The agent’s primary role is to make money for their client (and for themselves and the agency). This is one reason agents only choose to represent novels and authors they feel have the best chance at being a success. Agents must know industry trends when they select which novels to represent. Then they will help the author present the novel in its best possible light, sometimes suggesting to make additional edits or changes before submitting the manuscript to publishers. This does not mean an agent takes on the role of editor, but if there are any glaring areas that need to be revised, they may suggest a rewrite.

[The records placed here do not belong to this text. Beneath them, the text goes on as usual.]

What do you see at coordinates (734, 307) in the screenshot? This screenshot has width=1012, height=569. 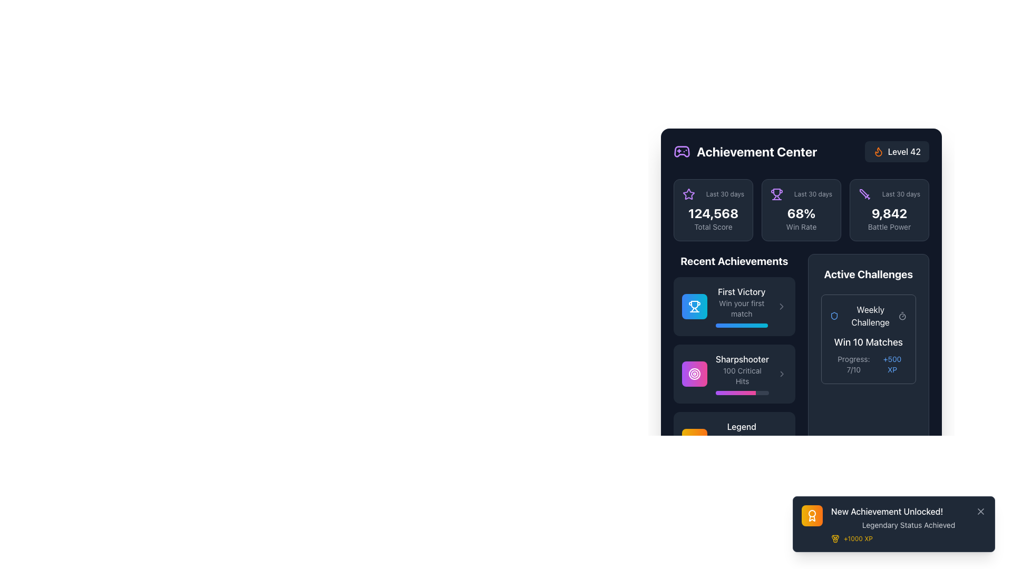 I see `the achievement indicator card located in the top left corner of the 'Recent Achievements' section, which displays details about the achievement` at bounding box center [734, 307].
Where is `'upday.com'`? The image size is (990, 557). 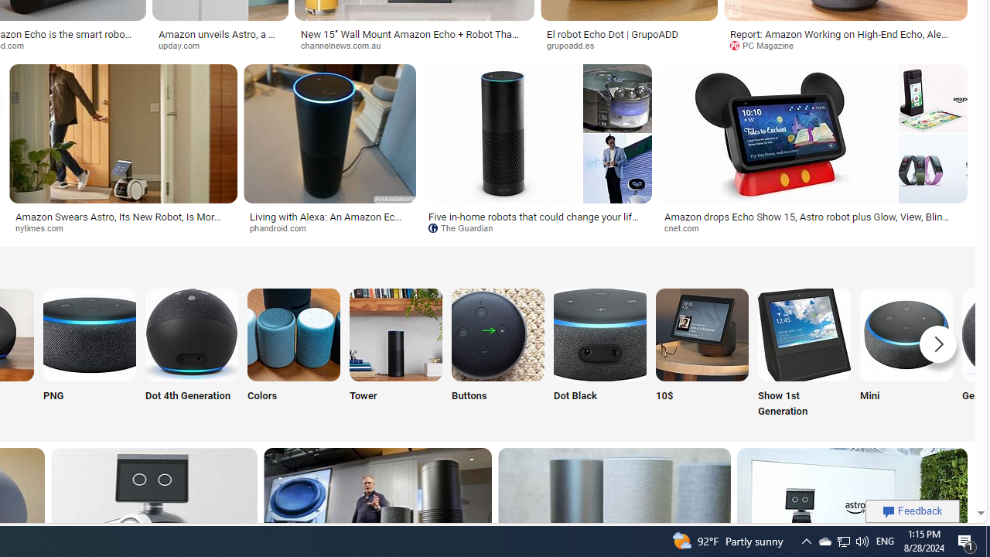 'upday.com' is located at coordinates (219, 45).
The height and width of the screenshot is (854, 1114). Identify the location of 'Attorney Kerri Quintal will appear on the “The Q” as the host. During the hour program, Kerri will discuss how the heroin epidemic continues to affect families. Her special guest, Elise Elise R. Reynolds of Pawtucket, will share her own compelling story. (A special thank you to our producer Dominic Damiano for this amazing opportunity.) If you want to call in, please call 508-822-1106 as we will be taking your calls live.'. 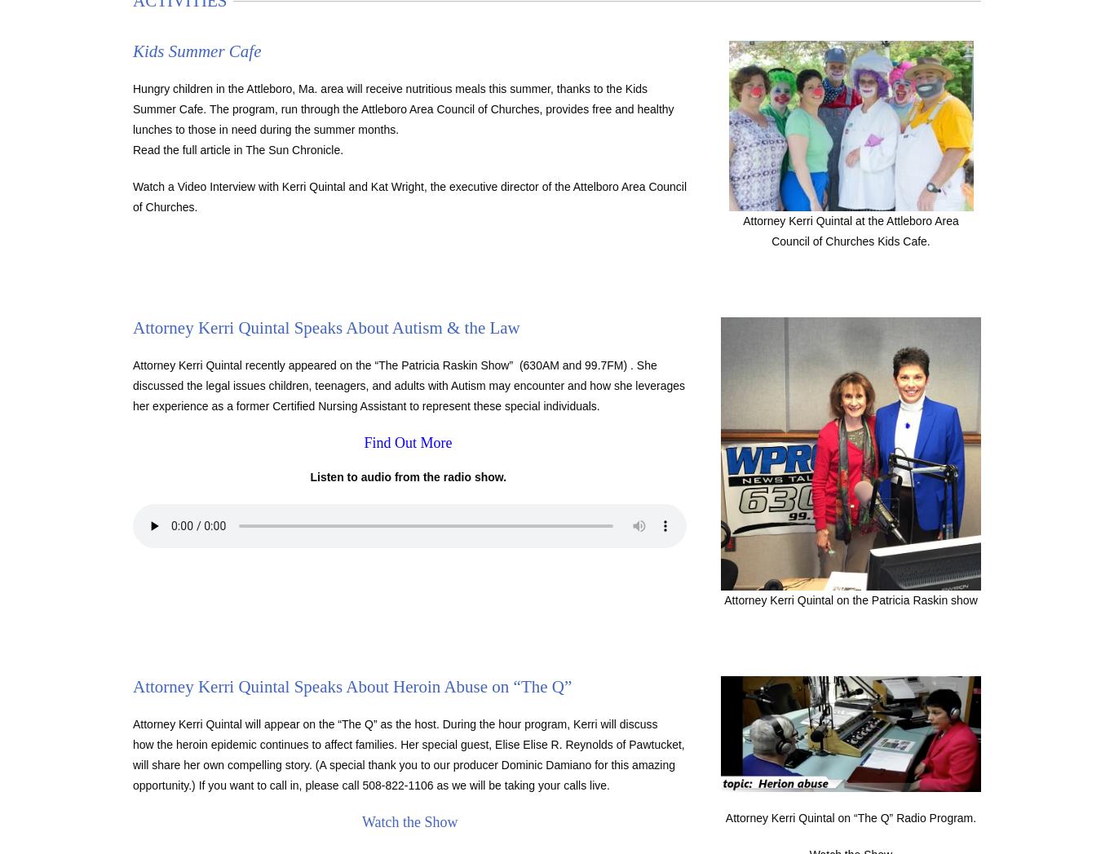
(409, 754).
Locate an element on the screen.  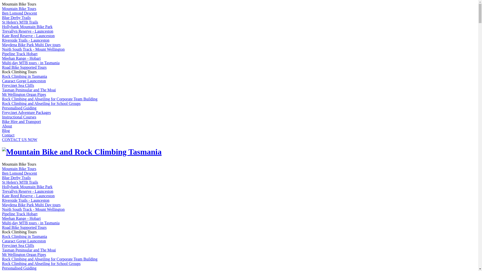
'Road Bike Supported Tours' is located at coordinates (24, 67).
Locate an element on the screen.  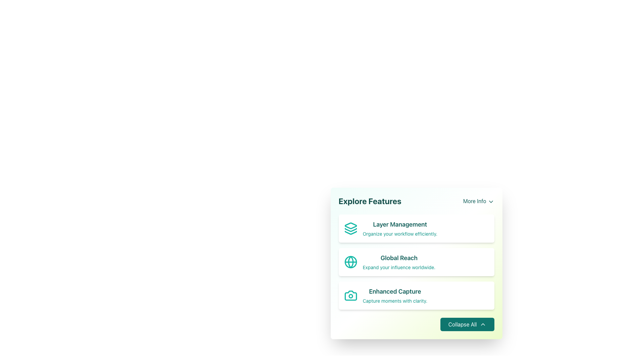
information presented in the 'Global Reach' feature card, which is the second card in the list under 'Explore Features' is located at coordinates (416, 262).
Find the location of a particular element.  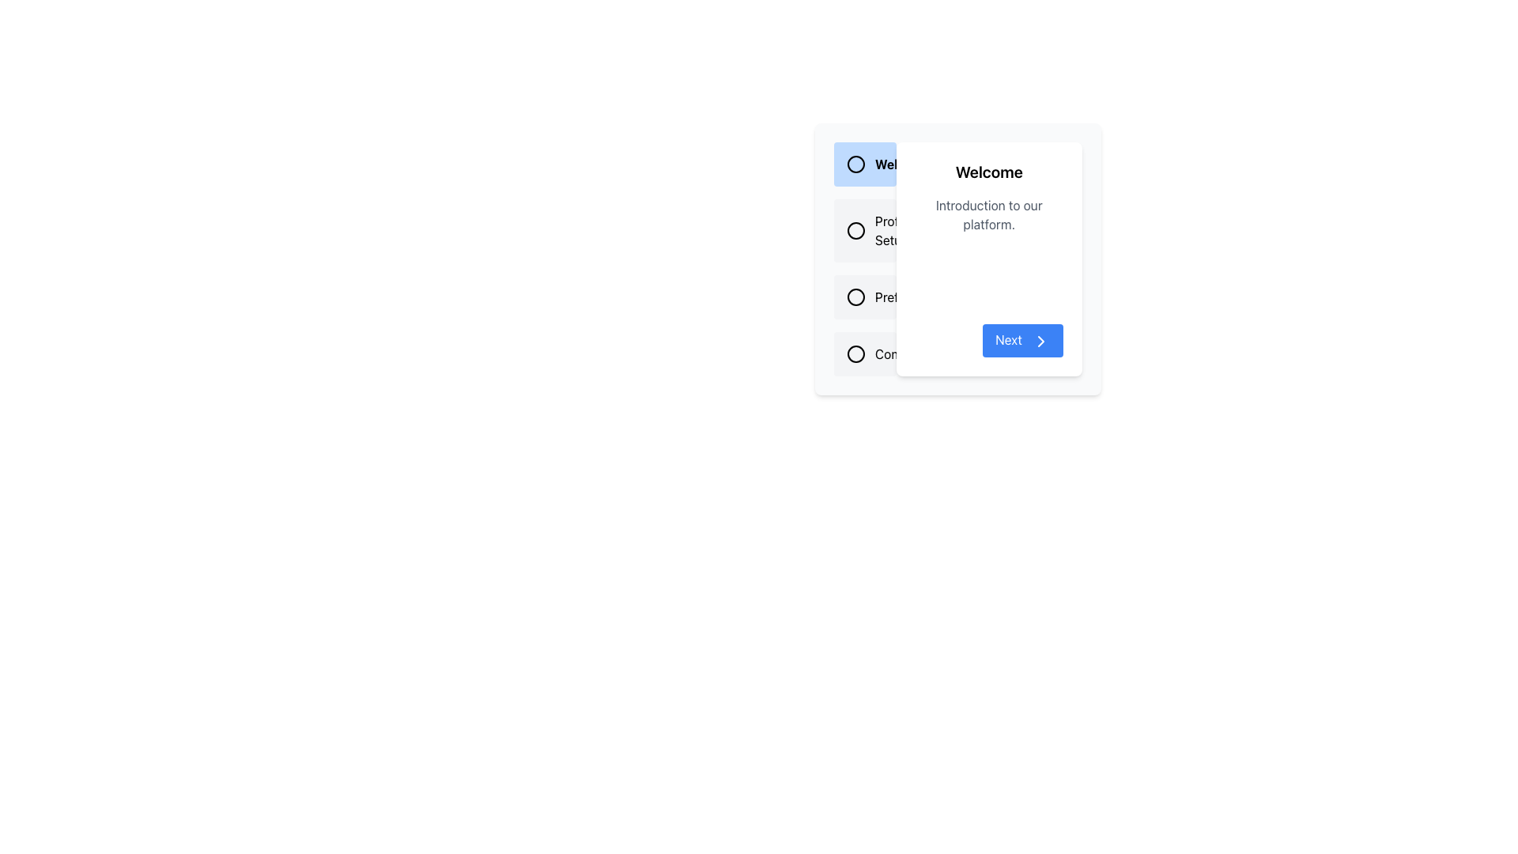

the right-side icon inside the 'Next' button located at the bottom-right corner of the 'Welcome' dialog box is located at coordinates (1040, 341).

Once the agent feels the manuscript is in a solid, marketable state, they shop it around to various publishing houses. Having an agent doesn’t guarantee a publishing contract, but it’s in the agent’s best interest to find an interested publisher. They need your novel to sell as much as you do. Once they have secured a contract for their client, then the agent must stay on top of any advances the publisher offers to the author, along with all sales and royalties. It is their job to make sure that both they and the author get paid.

Query Letters

There is a lot of conflicting advice regarding query letters online. However, the Writer’s Digest article on the Top 10 Dos and Don’ts of Writing a Query Letter is an excellent place to start.

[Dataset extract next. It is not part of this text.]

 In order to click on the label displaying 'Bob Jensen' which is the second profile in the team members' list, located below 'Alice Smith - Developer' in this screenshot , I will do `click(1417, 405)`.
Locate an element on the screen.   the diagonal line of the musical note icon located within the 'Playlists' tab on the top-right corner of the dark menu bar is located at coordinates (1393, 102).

The given by the literary agents hosting the panel reinforced the Writer’s Digest article, but they gave some additional insights regarding what they are looking for when authors make submissions:

  • Always include a cover letter.
  • Make sure your query letter includes your protagonists, the challenges they face, and the stakes they are up against. Make the agent care about these characters (in 250 words or less).
  • If you receive a rejection, do not re-query unless you have made significant changes to your manuscript.
  • If you do re-query, never mention your past query or rejection.
  • If you are writing a series, only mention it as a “proposed” series, even if you have written the entire series. Only query the first novel.
  • Do not mention self-published works unless you have sold 20,000 copies or more.
  • Include your comparables. Which novels inspired or include similar themes to yours?
  • Do not mention your subplot, except maybe in passing.
  • Always mention your target audience/age. Such as children’s, middle-grade, young adult (YA), new adult (NA), or adult. (Adult does not mean pornography, only the targeted age of the novel).

Some Additional Advice and Insights

Beyond the query letter, the agents also offered points for consideration:

  • Read several current, debut novels in your preferred genre to get a feel for current trends. This doesn’t mean you should write to the trend, just be aware of them.
  • If you write sci-fi/fantasy, self-publishing will only expose you to about 18-20% of your target audience. The same goes for most other genres. Erotica/romance is the only exception.
  • Never, ever sign a contract with an agent or “publisher” that charges for services. Legit publishers offer those for free (editing, formatting, cover design), and most traditional publishers still pay authors an advance.